Look through the data below and output, unchanged, every line from the one holding "The height and width of the screenshot is (500, 720)." through the one holding "Task: Click the Abercrombie", inclusive. Skip the pictures.

(Screenshot grounding data)
......
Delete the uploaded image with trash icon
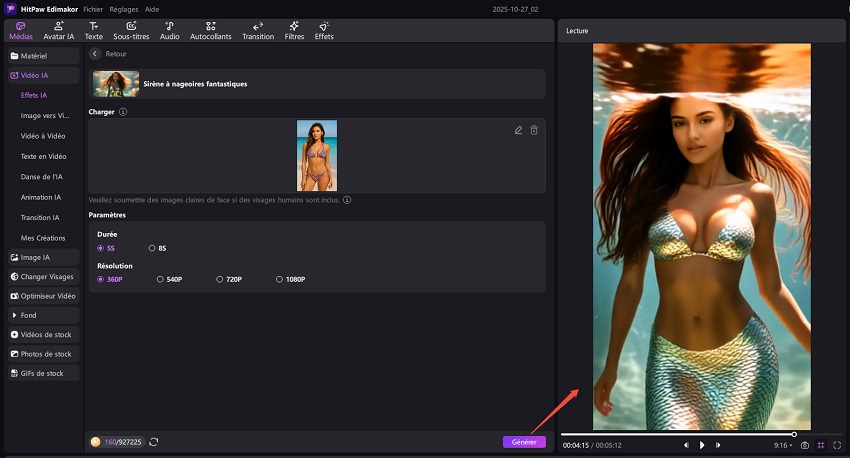 click(x=534, y=130)
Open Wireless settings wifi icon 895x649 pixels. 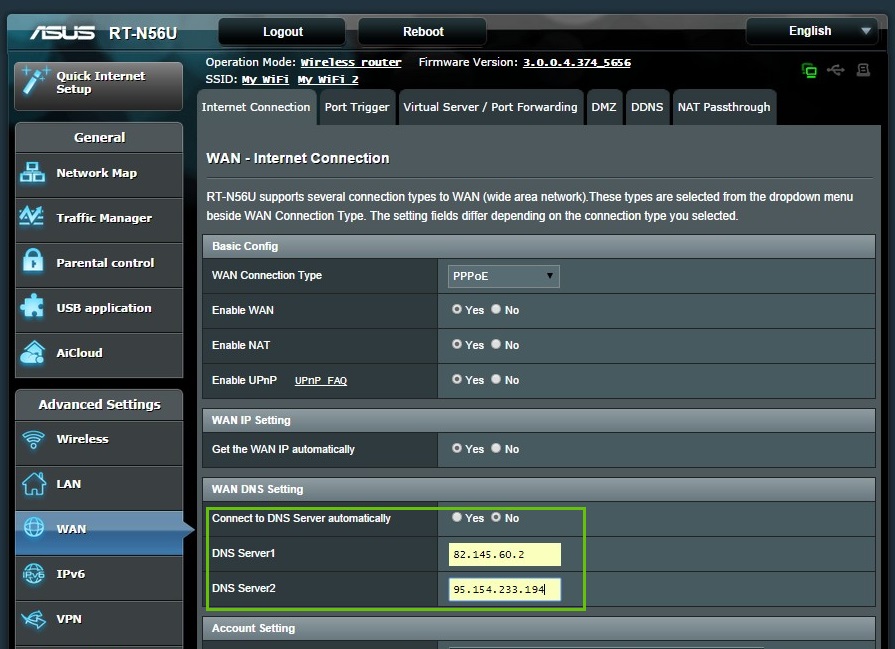pos(33,439)
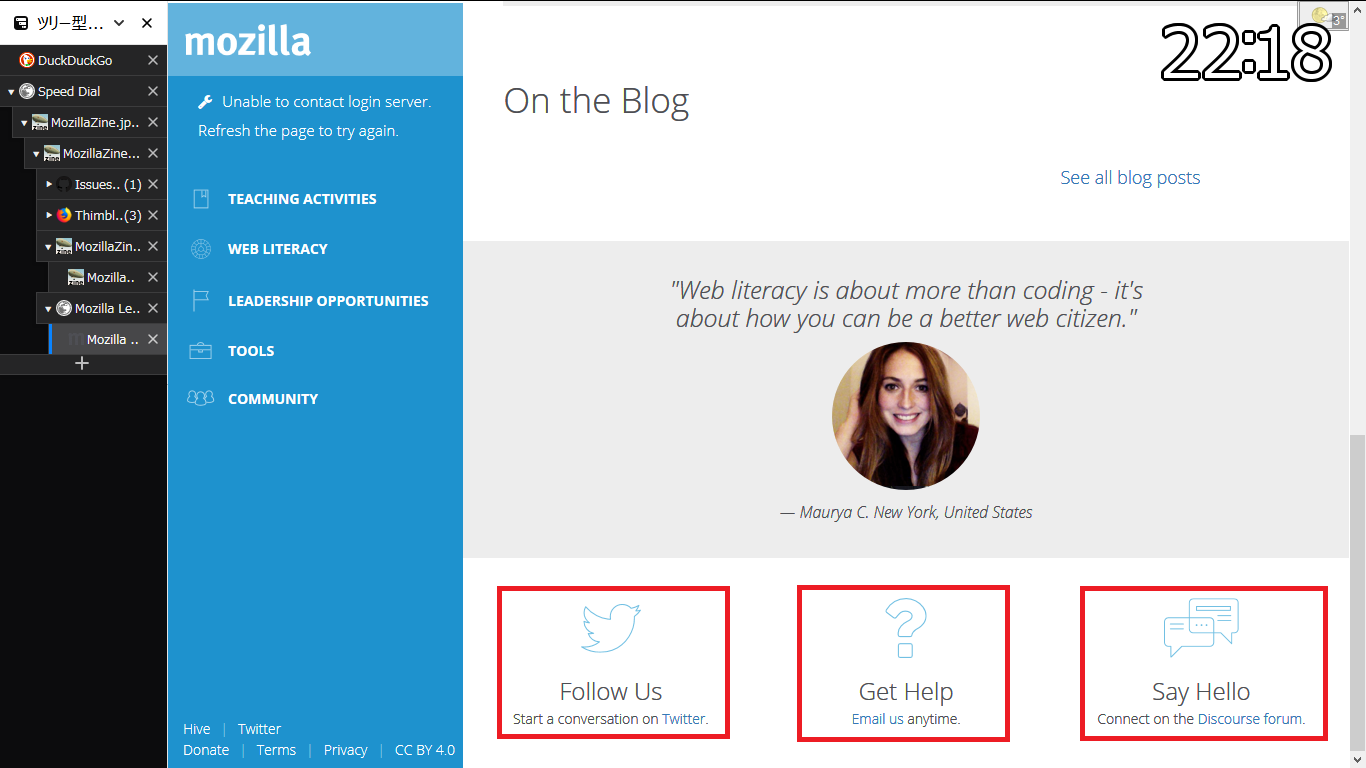The image size is (1366, 768).
Task: Click the Community people icon
Action: (x=201, y=398)
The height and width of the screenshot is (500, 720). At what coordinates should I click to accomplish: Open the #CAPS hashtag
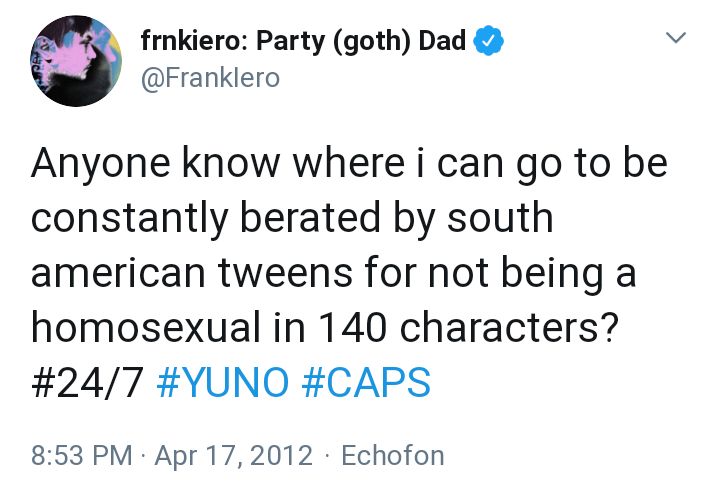point(366,382)
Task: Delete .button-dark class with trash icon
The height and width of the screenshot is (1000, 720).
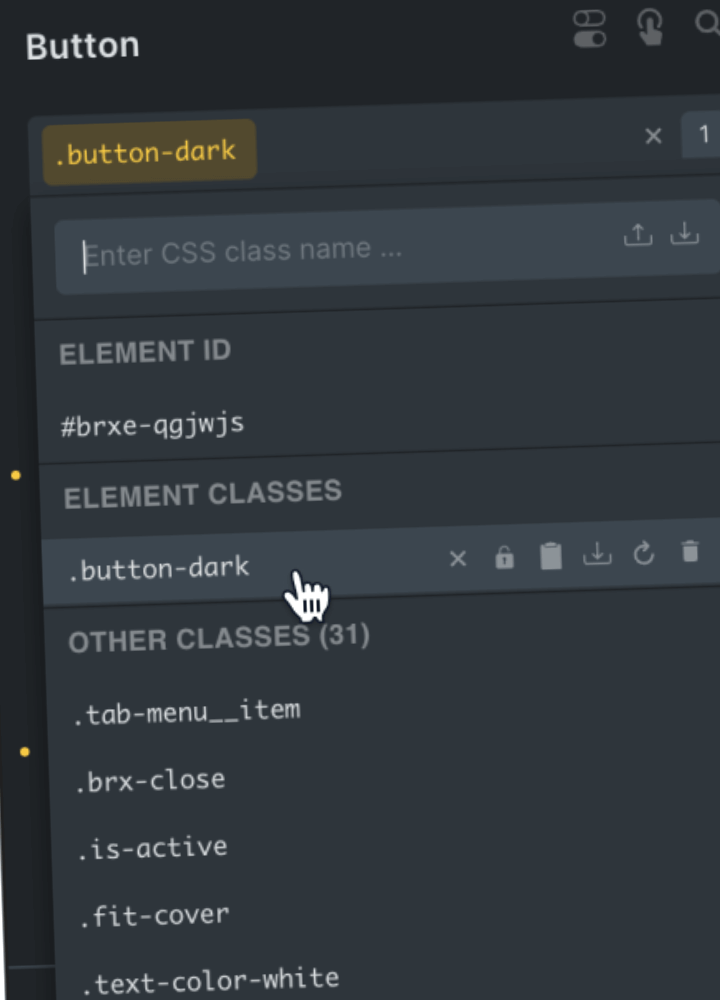Action: pyautogui.click(x=690, y=551)
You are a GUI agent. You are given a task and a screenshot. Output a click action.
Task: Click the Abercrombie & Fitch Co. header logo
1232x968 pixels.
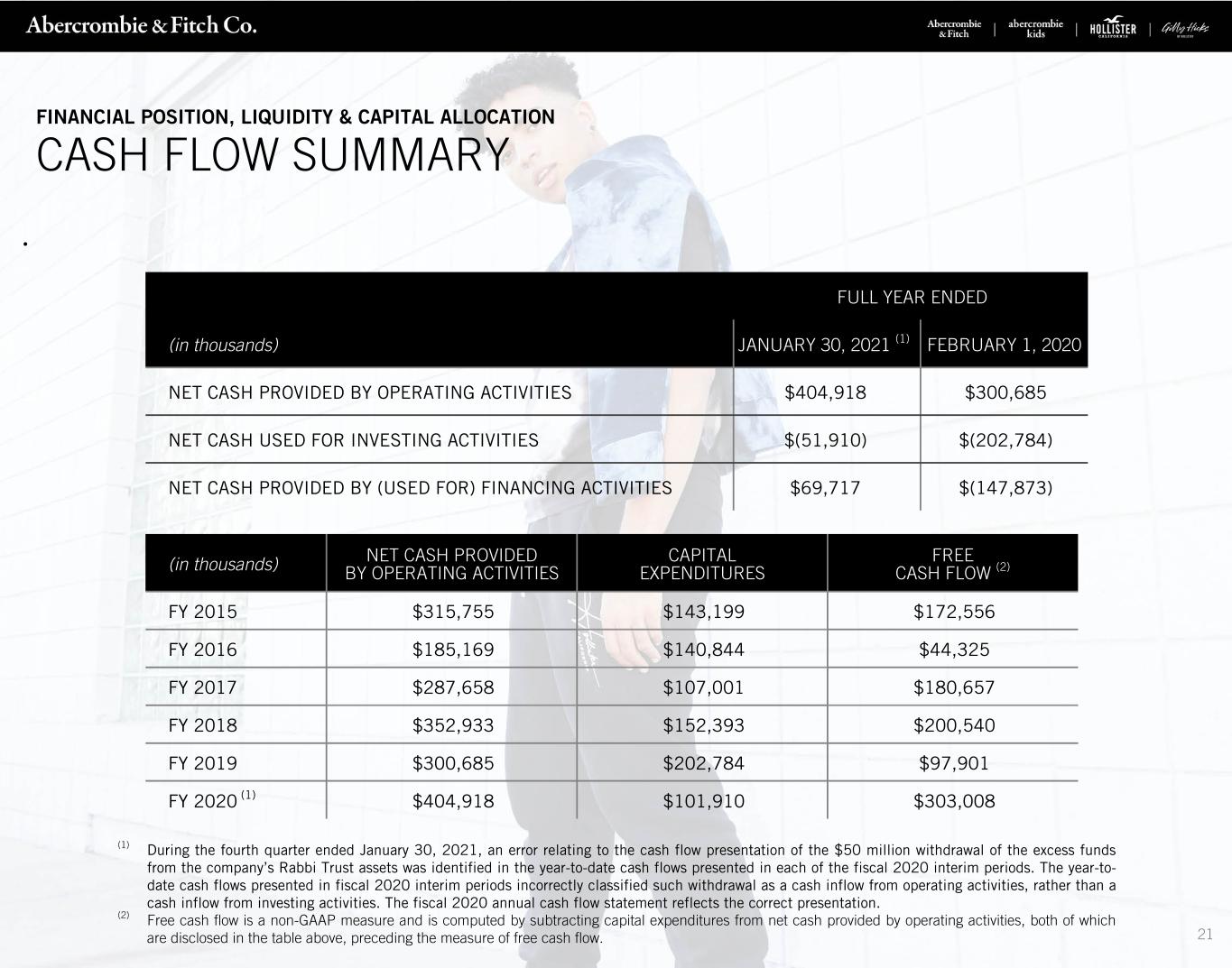tap(142, 25)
......
Answer below =>
The height and width of the screenshot is (500, 720). At what coordinates should I click to accomplish: Open the #CAPS hashtag
point(366,382)
Task: Delete .button-dark class with trash icon
The height and width of the screenshot is (1000, 720).
Action: pyautogui.click(x=690, y=551)
You are a GUI agent. You are given a task and a screenshot. Output a click action.
Task: Click the Abercrombie & Fitch Co. header logo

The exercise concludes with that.